試行錯誤を繰り返すことで「あること」に気づく。
── 過去を取り戻す「祈りの歌とダンス」──
数字がそろう瞬間
「Same numbers」は“同じ数字”と訳される。しかし、それは単なる一致を意味しない。
フォーメーションが完成するたびに、メンバー一人ひとりの個性や違いを抱えたまま、全体がひとつの数字に揃う。その瞬間は偶然ではなく、努力と信頼の積み重ねから生まれた必然だ。数字が揃うたび、観る者は「一緒にいることの強さ」を感じ取る。
踊りの意味
乃木坂46にとって踊りは歌詞の補足ではなく、歌詞と同等の言葉である。声よりも身体の動きの方が誠実であり、嘘を許さない。全員が揃って初めて成り立つ振り付けは、「私たちは同じ場所に立っている」という宣言であり、誓いだ。踊りそのものが、Same numbersを可視化する。衣装の変化も秀逸だ。赤と青が混ざり合い、乃木坂カラーの紫へと導かれていく。
祈りの気配
MVには祈りに似た仕草が多く見られる。手を空に掲げる姿、目を閉じる一瞬。それは宗教的な儀式ではなく、切実な願いに近い。誰も欠けることなく、同じ数字であり続けたい。その祈りが、踊りと歌に染み込んでいる。観る者はその祈りに触れ、自分の心の奥にある「やり直したい瞬間」を思い出す。
過去を取り戻す営み
ディジタル時計に映る「88:88:88」という表示は印象的だ。本来あり得ない数字は、リセットを意味する。時間をただ進めるのではなく、もう一度最初から刻み直す。
MVの中で繰り返される踊りと歌は、失った時間を呼び戻すための営みであり、過去を取り戻すための祈りだ。
8と∞のつながり
数字の「8」は横たわると「∞(無限)」になる。有限の数字が無限へとつながるように、彼女たちの姿も一瞬の輝きにとどまらず、永遠へと伸びていく。踊りと祈りは一度きりではなく、観る者の中で繰り返し蘇り、無限に広がっていく。
神様がくれたもの
神様がくれたものは、特別な才能や輝きだけではない。「君にとっての数字があるよ、気づいてごらん」というシンプルなメッセージである。歌詞やMV、至る所にメッセージが込められている。「そんなことないよ」と思うかもしれないが、今回選出されつたメンバーはそんな「数字」を持っていないだろうか?
センターと「8=∞(無限)」のつながり
センターは賀喜遥香。8月8日生まれ、彼女は8に選ばれ、8に導かれ、8に愛されたセンターだ。彼女の存在は「∞(無限)」の象徴でもある。賀喜はメンバー全員をつなぐハブとして立ち、光を中心に集めるのではなく循環させるその様は、数字の「8」を横にした∞に通じる。
フロントの「さくみく」と“39”の符号化
フロントメンバーの2サイドには5期生の川﨑桜と一ノ瀬美空、通称「さく」「みく」コンビが選ばれた。この“39”枚目シングルのフロントを担うことに感謝(39=サンキュー=ありがとう)と未来への期待が込められているようだ。歴史を繋ぎ、次世代を導く象徴として、この配置は偶然ではない。
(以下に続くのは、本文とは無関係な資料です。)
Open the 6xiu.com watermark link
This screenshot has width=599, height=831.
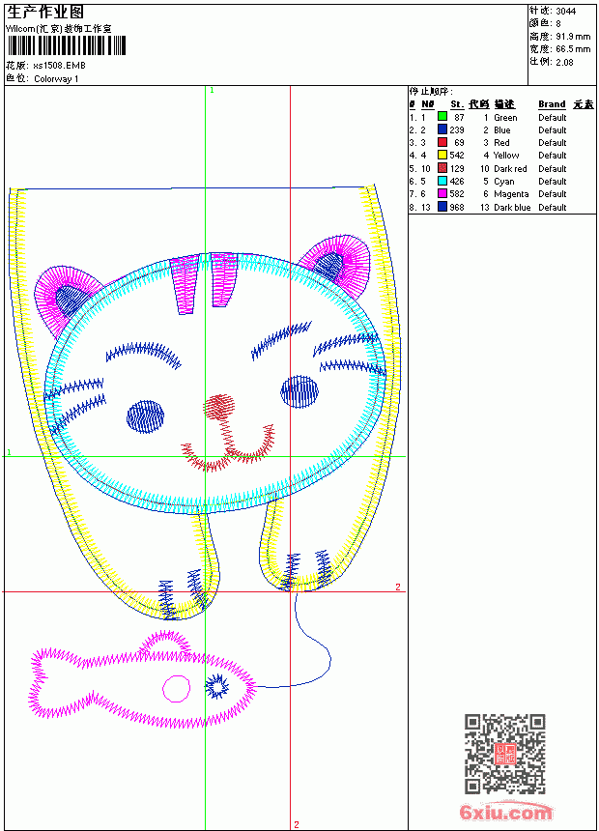pyautogui.click(x=505, y=812)
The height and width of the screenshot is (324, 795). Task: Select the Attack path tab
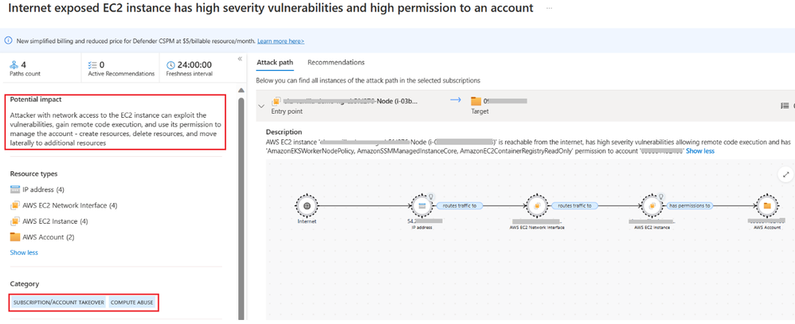point(275,62)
888回目のスタジオ収録“Same numbers”初披露
ファンの間では、YouTube企画『乃木坂配信中』の888本目の配信が「Same numbers」のスタジオ初披露だったと話題になっている。888という数字がもつ“8=∞”との象徴性と重なるこの話題に、さらに深い意味が感じられる。
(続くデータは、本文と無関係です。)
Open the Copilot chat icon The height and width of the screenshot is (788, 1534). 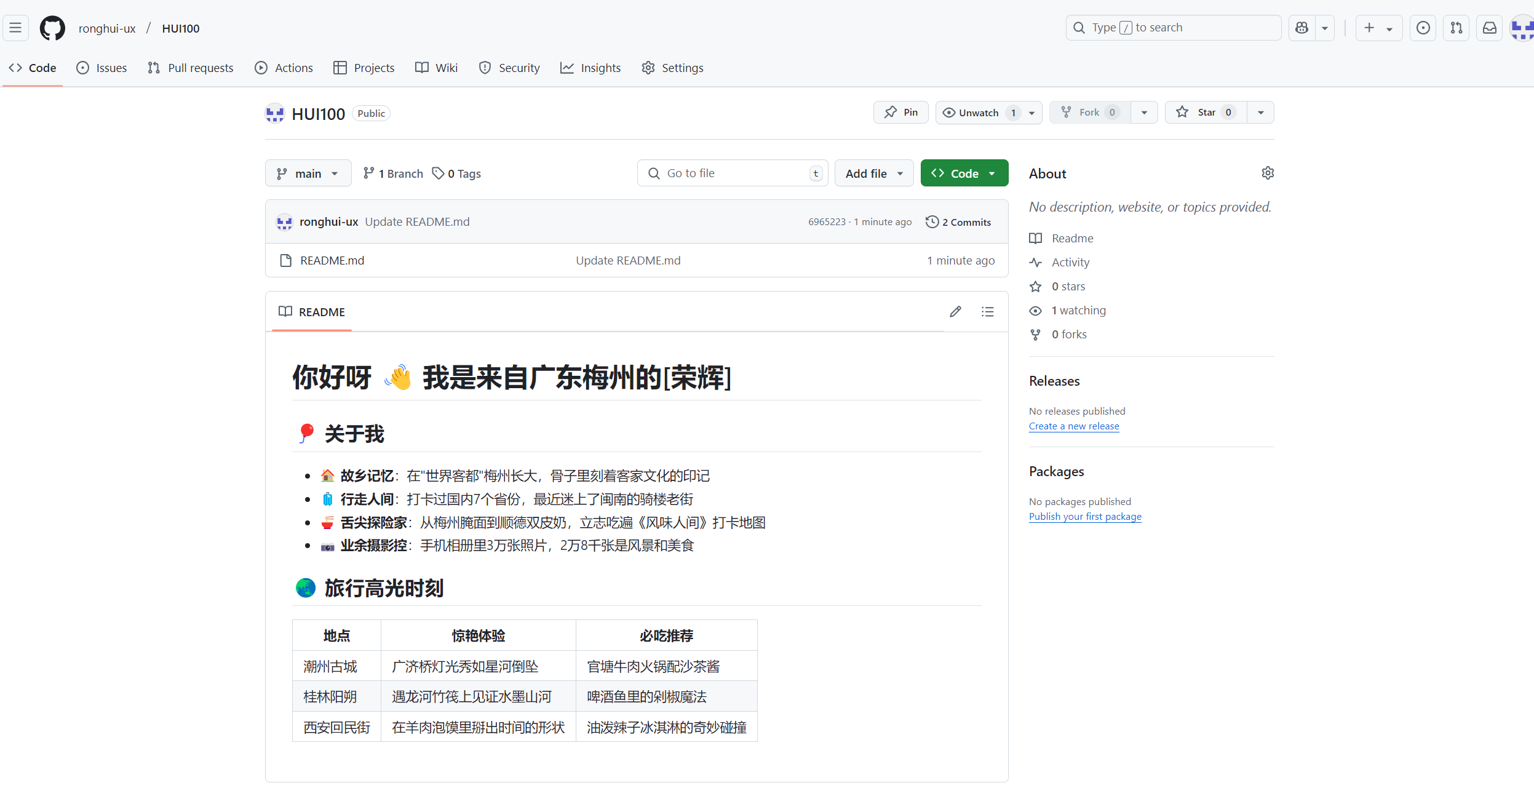(x=1302, y=28)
「Same numbers」は夏のサウンドに包まれたポップソングでありながら、同時に“祈りの歌と踊り”でもある。88:88:88に刻まれた数字のリセットは、過去を取り戻す合図。揃うことで未来を信じ、誠実さを携えて歩むための祈りと誓い。そのすべてが、この一曲に込められている。